Focal Elear on Woo Audio Headphone Stand
Listening to the red-book CD of Beyoncé’s Lemonade, I remained well aware of the rhythm but also heard the vocals and closely followed the lyrics, a musically poetic experience. Next I queued up Kate Bush’s classic double LP Arial. My favorite track is “Pi”, with Bush rattling off digits like some holy incantation performed by astronomers. Although I wouldn’t say that listening to the vinyl LP[s] of Aerial through the Elear headphones sounded like I had played the album through my loudspeakers, I did connect to the music in a way that reminded more of playing it aloud than when I use most other headphones I own. Only the Fostex TH900’s might have an an edge on the Elear’s in terms of a loudspeaker-like sound because of the TH900’s prodigious but natural sounding bass.

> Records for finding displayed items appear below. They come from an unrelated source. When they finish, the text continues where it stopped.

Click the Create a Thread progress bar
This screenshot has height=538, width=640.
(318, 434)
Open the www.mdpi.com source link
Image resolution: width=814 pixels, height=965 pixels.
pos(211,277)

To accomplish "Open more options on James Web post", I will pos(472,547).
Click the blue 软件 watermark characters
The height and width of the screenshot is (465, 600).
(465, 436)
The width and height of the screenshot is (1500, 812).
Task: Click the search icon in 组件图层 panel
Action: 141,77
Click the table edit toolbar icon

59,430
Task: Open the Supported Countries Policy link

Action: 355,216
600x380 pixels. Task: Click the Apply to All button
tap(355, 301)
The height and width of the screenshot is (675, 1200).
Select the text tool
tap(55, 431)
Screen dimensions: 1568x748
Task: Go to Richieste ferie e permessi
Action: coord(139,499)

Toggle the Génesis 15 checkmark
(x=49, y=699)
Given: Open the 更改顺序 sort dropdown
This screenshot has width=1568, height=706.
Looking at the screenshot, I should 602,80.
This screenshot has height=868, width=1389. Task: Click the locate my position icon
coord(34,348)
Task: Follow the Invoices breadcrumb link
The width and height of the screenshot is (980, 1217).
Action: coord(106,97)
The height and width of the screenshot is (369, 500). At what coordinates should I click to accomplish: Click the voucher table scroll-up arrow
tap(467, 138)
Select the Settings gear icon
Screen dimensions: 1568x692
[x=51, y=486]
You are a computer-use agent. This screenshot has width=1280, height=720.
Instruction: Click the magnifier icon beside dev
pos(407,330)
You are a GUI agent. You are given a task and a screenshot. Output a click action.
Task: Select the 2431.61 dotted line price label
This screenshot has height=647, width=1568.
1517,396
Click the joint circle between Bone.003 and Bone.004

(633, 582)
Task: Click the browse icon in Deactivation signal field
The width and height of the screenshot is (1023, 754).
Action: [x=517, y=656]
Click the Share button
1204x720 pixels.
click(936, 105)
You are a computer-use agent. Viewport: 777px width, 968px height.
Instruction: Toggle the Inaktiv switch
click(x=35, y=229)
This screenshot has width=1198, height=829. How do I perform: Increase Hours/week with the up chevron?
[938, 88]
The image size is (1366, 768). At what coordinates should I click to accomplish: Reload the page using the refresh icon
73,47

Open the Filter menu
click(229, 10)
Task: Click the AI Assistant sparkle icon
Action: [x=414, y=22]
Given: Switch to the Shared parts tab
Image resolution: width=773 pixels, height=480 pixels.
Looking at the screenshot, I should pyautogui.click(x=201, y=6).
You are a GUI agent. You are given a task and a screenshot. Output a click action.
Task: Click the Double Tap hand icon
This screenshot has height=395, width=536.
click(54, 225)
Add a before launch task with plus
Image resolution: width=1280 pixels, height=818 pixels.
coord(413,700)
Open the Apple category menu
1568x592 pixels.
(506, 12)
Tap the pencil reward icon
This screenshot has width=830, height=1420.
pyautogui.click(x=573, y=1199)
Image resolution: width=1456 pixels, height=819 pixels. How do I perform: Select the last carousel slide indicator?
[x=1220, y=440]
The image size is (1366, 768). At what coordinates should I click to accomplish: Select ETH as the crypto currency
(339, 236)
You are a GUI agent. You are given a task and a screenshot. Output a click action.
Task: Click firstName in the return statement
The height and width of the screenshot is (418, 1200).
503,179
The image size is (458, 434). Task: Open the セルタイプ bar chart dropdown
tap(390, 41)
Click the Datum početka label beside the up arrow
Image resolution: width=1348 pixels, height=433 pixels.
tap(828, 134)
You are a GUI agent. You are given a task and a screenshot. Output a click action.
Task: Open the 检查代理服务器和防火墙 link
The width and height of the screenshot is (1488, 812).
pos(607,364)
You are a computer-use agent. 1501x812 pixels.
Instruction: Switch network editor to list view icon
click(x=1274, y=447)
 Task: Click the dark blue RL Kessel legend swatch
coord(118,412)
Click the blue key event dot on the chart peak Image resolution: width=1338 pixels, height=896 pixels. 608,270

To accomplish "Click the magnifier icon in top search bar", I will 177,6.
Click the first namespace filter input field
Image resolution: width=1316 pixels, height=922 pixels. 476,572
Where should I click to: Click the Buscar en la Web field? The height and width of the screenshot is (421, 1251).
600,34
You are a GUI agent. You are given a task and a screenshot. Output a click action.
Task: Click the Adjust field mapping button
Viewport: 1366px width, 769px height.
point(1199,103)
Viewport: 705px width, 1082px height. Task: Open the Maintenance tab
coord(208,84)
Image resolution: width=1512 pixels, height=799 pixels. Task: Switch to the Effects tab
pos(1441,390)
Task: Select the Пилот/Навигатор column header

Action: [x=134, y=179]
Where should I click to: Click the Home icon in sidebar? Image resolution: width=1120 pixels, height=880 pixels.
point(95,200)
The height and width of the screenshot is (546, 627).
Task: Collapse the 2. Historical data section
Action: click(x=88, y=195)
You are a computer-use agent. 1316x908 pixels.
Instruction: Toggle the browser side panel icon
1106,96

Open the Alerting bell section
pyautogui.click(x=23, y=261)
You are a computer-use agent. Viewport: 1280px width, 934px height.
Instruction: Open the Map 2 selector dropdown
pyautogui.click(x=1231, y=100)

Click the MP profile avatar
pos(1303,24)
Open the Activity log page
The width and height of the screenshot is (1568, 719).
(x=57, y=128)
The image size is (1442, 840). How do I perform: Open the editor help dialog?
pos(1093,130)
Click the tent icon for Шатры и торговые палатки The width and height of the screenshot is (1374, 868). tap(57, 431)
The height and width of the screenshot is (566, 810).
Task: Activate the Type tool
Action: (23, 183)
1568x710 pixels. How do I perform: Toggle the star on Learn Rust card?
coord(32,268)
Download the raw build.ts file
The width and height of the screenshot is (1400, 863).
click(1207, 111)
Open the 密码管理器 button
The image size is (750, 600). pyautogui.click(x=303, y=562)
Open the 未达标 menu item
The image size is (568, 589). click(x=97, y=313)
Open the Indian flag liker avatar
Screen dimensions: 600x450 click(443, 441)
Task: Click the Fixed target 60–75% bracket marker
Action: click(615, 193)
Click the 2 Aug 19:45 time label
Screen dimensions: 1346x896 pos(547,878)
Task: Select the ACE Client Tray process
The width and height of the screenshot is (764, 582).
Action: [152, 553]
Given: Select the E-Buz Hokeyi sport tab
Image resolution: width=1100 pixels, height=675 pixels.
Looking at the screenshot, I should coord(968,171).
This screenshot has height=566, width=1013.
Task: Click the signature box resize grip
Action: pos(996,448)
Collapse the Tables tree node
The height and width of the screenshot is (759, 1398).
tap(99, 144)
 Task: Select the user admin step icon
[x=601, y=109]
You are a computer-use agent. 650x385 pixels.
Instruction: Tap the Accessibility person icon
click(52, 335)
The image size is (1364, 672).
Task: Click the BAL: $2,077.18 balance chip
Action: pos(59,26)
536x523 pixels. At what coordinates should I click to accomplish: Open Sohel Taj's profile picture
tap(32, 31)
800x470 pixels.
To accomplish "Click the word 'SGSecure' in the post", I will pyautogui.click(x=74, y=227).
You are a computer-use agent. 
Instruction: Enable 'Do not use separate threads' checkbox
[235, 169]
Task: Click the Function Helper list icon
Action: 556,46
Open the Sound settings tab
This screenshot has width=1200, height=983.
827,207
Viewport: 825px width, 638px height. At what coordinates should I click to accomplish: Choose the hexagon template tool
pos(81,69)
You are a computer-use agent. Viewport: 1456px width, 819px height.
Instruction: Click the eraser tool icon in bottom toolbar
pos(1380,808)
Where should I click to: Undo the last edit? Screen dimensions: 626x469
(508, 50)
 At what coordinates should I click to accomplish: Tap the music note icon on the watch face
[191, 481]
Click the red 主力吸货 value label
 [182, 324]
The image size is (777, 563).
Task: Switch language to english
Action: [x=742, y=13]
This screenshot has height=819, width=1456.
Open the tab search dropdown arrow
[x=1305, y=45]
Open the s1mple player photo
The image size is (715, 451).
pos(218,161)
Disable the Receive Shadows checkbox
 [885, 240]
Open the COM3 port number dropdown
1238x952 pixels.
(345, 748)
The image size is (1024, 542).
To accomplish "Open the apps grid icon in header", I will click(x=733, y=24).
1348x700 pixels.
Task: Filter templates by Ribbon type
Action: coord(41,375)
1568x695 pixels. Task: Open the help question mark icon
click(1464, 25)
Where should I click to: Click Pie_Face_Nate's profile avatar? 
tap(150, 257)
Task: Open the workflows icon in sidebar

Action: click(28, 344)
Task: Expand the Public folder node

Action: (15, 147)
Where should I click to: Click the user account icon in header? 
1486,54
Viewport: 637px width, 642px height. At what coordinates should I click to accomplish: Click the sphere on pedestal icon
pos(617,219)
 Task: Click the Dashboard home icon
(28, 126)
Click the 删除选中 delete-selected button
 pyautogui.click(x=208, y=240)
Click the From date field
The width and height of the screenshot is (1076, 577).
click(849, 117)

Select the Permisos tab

Pretty much purely by coincidence, an early pressing of John Coltrane Live! at the Village Vanguard arrived from the Paris Jazz Corner at 5 Rue de Navarre, Paris France right in time to try with my French Focal Elear headphones. All in mono and an example of model jazz (like Miles Davis’ Kind of Blue), as soon as the stylus of my Audio Note Io Gold started following the groove, I felt transported to the crowded night club and could close my eyes and imagine John Coltrane standing right in front of me. Rather than accentuating the surface noise (of which I heard little), the Elear headphones just played the tune with no comment of their own. They “channeled” Coltrane right into me in a moment of pure bliss and splendor.
Lastly, I decided to experiment a bit with internet radio, so–after fiddling with several preprogrammed stations on my Magnum Dynalab internet tuner–I landed on BBC Radio 3 during their late night show in the U.K. You may think it difficult to judge the quality of headphones using a compressed stream coming, ultimately, through a cable modem. However, Magnum Dynalab learned a lot about digital signal processing when they developed the satellite radio tuners they offered. Without going into excessive detail, they try to reconstruct a musical waveform in as pleasing a manner as possible and run it through a an all-triode vacuum tube output stage. The result sounds really lovely and rivals terrestrial FM without so much noise. I have no idea what aria the BBC played, and I really don’t like opera all that much, but the Elear headphones offered a gentle yet detailed presentation of the music that lured me in, and I felt a little bit like Linda Hunt’s character Billy Kwan in The Year of Living Dangerously listening to Kiri Te Kanawa with arms lifted in the air as if to conduct. I can personally think of no higher compliment to give the Focal Elear headphones.